(Items from a data source)

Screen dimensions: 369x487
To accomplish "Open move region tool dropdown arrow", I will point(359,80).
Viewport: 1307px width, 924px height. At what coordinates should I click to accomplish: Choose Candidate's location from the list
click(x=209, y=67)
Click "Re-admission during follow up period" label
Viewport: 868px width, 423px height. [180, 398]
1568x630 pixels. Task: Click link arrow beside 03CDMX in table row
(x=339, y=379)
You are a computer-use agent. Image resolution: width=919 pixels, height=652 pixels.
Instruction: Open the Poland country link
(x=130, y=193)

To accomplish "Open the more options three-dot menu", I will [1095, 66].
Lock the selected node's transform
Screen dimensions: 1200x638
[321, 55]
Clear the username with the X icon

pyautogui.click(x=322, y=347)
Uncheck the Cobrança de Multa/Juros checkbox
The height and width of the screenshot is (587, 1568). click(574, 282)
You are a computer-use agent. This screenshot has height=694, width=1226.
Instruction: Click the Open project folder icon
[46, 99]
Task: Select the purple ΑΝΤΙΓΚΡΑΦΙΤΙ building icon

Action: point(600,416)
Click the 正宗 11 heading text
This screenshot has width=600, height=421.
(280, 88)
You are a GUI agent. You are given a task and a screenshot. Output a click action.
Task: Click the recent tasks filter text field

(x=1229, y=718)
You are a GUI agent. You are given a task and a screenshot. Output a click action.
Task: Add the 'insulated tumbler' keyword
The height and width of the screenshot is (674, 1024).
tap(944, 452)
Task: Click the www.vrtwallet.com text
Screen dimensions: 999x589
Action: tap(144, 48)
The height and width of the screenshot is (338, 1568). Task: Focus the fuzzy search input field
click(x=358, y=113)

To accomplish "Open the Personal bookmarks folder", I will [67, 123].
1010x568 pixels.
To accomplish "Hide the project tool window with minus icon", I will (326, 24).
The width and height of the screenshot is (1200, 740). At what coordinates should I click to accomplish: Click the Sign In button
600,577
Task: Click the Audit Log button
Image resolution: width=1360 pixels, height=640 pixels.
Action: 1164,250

- **BRIEF**
Look through the entries and return each line that has the word "tool" in it.

- **EXPECTED OUTPUT**
To accomplish "Open move region tool dropdown arrow", I will point(359,80).
To accomplish "Hide the project tool window with minus icon", I will (326, 24).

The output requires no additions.